> What to work on:
• a. According to the forum post about the DeepStream pipeline, which operating system runs the VPS/DeepStream pipeline?
• b. Quote the lines of the entries starting at the line containing "At what coordinates" and ending at the line containing "will [x=46, y=33].".

• Hardware Platform (Jetson / GPU) T4 GPU
• DeepStream Version Deepstream-5.0
• NVIDIA GPU Driver Version (valid for GPU only) 460.32.03
We are using the Milestone VPS plugin with Deepstream Pipeline that includes different Detection/Classification Models.
we are using Milestone 2020 R2 and VPS From MIPSDK 2020 R1. Milestone is running on a Windows OS while the VPS/Deepstream Pipeline is running on Ubuntu 18.04.
The pipeline (Deepstream) is crashing during runtime due to the error :
Error: could not get cuda device count (cudaErrorNoDevice)
Could not get cuda device count
When we run the pipeline, all the models are starting to instantiate and start running. Yet at some random point, it crashes and starts giving this error (attached below).
The pipeline was running normally over the course of several days and during the testing phase and passed all the stress test. However, this error happened several times this week. Restarting the pipeline or docker makes it work again normally, yet it continued to show after some time. Also note that running the command:
watch nvidia-smi shows complete info in regards of the GPU, but when the error happens, all the processes running and its metrics (Mem allocated, GPU util, info) disappear (turn into 0) and the GPU info remains showing without any running process.
Can you please help with this?

> Listing:
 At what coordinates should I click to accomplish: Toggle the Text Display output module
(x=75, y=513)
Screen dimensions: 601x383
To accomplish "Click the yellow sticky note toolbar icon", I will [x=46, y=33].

---

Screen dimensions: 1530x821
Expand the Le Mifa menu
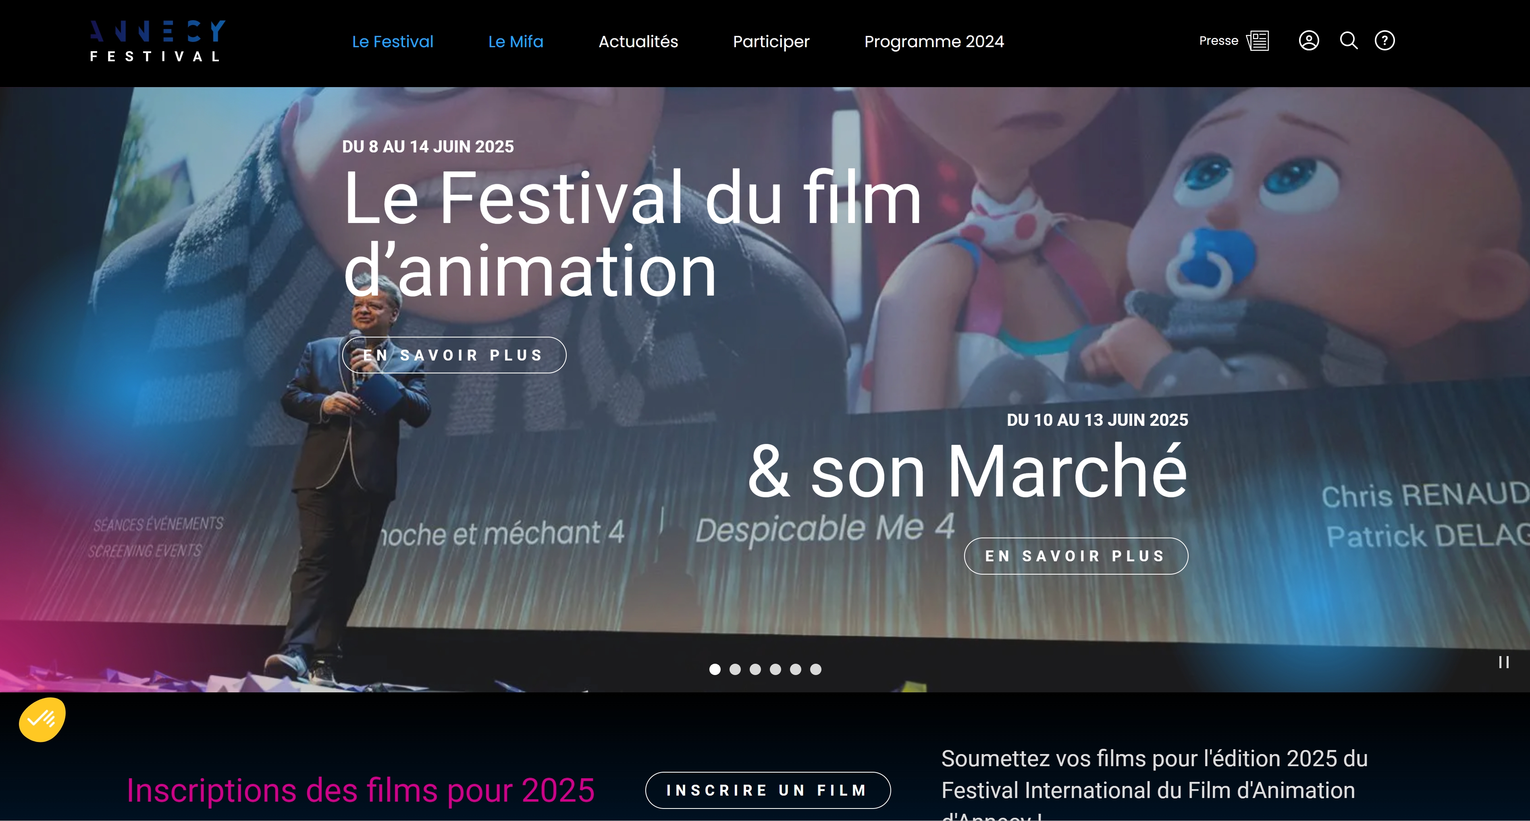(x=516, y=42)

> Replies:
• a. Ubuntu 18.04

• b.
 At what coordinates should I click to accomplish: Toggle the Text Display output module
(x=75, y=513)
Screen dimensions: 601x383
To accomplish "Click the yellow sticky note toolbar icon", I will [x=46, y=33].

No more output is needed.